▶ **Document extract**:
▼

# buck collar



## lorit (May 10, 2010)

Picking up a buck tomorrow and not sure if he has a collar on him. Figure to be on the safe side, I'd go by a feed/farm store on my way and pick one up. What size and type should I get?

Four yr old alpine buck, scored a 50 in stature and a 33 in strength if that gives you an idea of his size. Plan to take a horse lead rope also. He is supposed to be fairly easy to handle but big and strong. Transporting him home in a 2 horse trailer about 4+ hours.


----------



## [email protected] (Sep 18, 2008)

I use a regular large nylon dog leash and run it through the handle part to make a loop. Put over their head and pull snug, then tie the leash part around itself where it loops so they can't pull it tighter like a choke. One size fits all.  Then you have the snap end to snap to fence/trailer/etc. My goats don't wear collars at home, though. I had one of my first does get her collar caught on her hay feeder and hang herself--two feet off the ground.


----------



## Caprine Beings (Sep 19, 2008)

Ours wear collars 24/7 except to bath. We live in town and have to have a way for them to be safely handled by anyone (should they ever escape...which has not happened). Also with Linds in a wheelchair it allows her some way of holding on to a doe when I ask her to. Sometimes she needs to move one out of the way and the collar allows her to do this.A large dog collar works well for bucks. And I AM talking LARGE. When bucks are in rut their necks swell, just part of rut so you will need a collar that would fit a mastiff  Make sure it is adjustable, we use snap/release because they are easily adjusted. They do tend to wear out quicker though.

Just shows a difference in herds  
Tam


----------



## Trysta (Apr 5, 2011)

For the big bucks I use the large metal dog collars (the ones that look like the show collars, but then large dog size), and then with a metal snap through the two rings. It's nice and loose, so it doesn't bother them, but it's strong enought to tie them up with and lead them when needed, plus, the snap is quick and easy to open.


----------



## swgoats (May 21, 2010)

I can't believe how bucks keep growing, at least their necks. My Nubian was born in 07. Last year he got big enough to wear the BIG collar, but it was loose. This year it is tight to his neck! He still only weight tapes at 125 lbs. Seems huge to me. I can't even imagine the weights some of you talk about! (His mom is 93 lbs and pretty plump.)

The leash idea works good when you don't know the size.


----------



## [email protected] (Sep 18, 2008)

Trysta said:


> For the big bucks I use the large metal dog collars (the ones that look like the show collars, but then large dog size), and then with a metal snap through the two rings. It's nice and loose, so it doesn't bother them, but it's strong enought to tie them up with and lead them when needed, plus, the snap is quick and easy to open.


I like this!  You could also adjust by snapping through an end ring and then any link down from the other end.

When I have to take an adult buck off-property, to handle him (like at LA) I use the leash thing and a prong collar. Snap the end of the leash to the prong collar and I have a nice handle. I've been lucky to have pretty well behaved bucks, but that prong really keeps them in line.


----------



## swgoats (May 21, 2010)

I was wondering if the prong collars could be used. It would be nice to have that extra control.


----------



## [email protected] (Sep 18, 2008)

▲

▶ **Description of the task**: Please repeat word for word the passage of the buck collar thread starting at "I can't believe" and ending at "know the size.".

▶ **Supplied data**:

▼

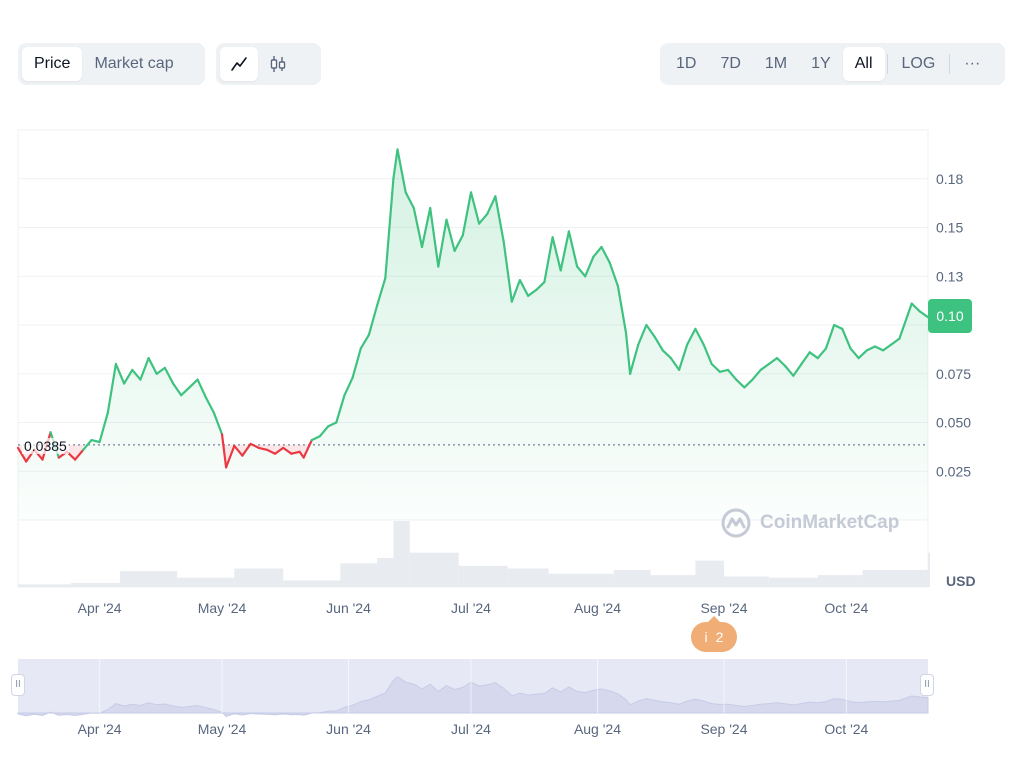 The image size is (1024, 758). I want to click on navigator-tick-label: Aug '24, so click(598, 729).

▲
▼

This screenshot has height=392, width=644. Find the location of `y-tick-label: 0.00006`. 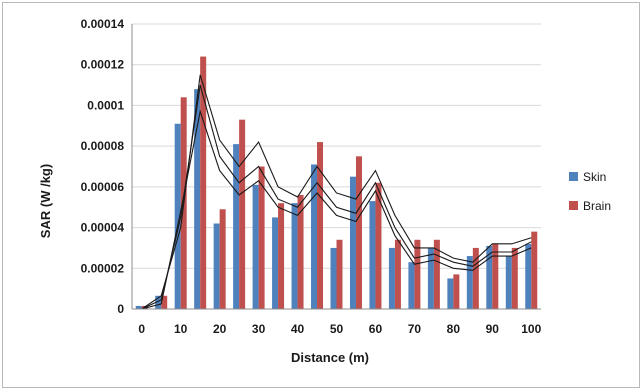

▲
▼

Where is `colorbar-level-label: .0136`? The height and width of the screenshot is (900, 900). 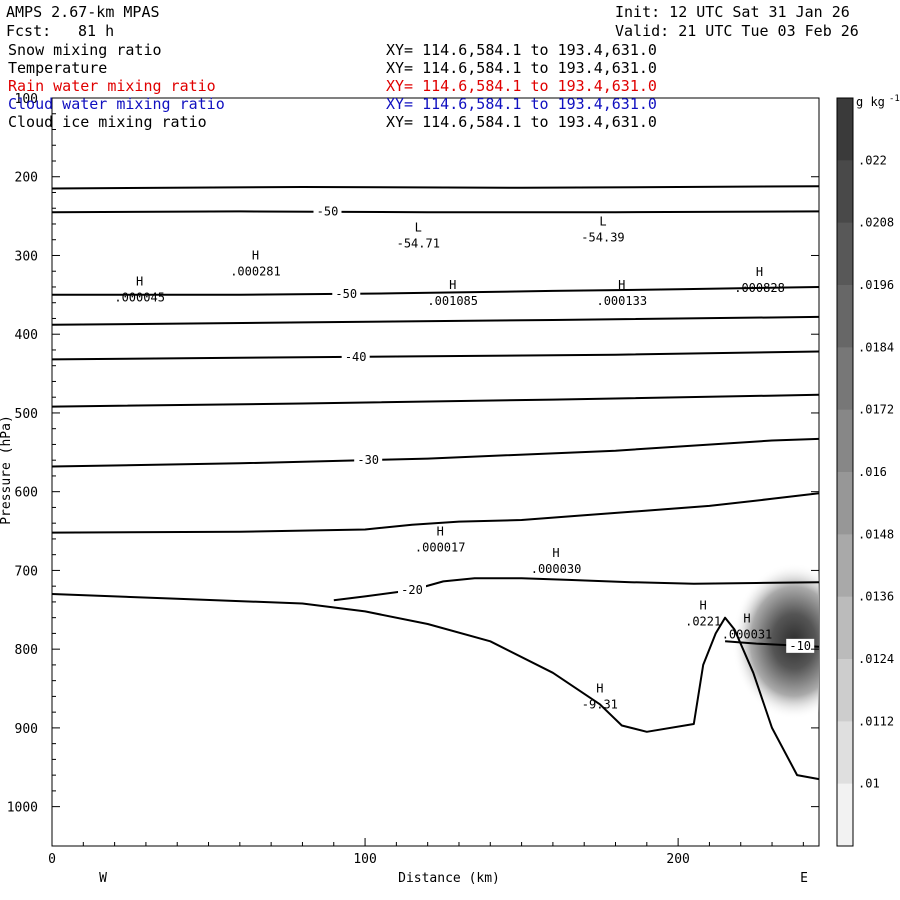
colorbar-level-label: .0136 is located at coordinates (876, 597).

▲

▶ **Task answer**:
I can't believe how bucks keep growing, at least their necks. My Nubian was born in 07. Last year he got big enough to wear the BIG collar, but it was loose. This year it is tight to his neck! He still only weight tapes at 125 lbs. Seems huge to me. I can't even imagine the weights some of you talk about! (His mom is 93 lbs and pretty plump.)

The leash idea works good when you don't know the size.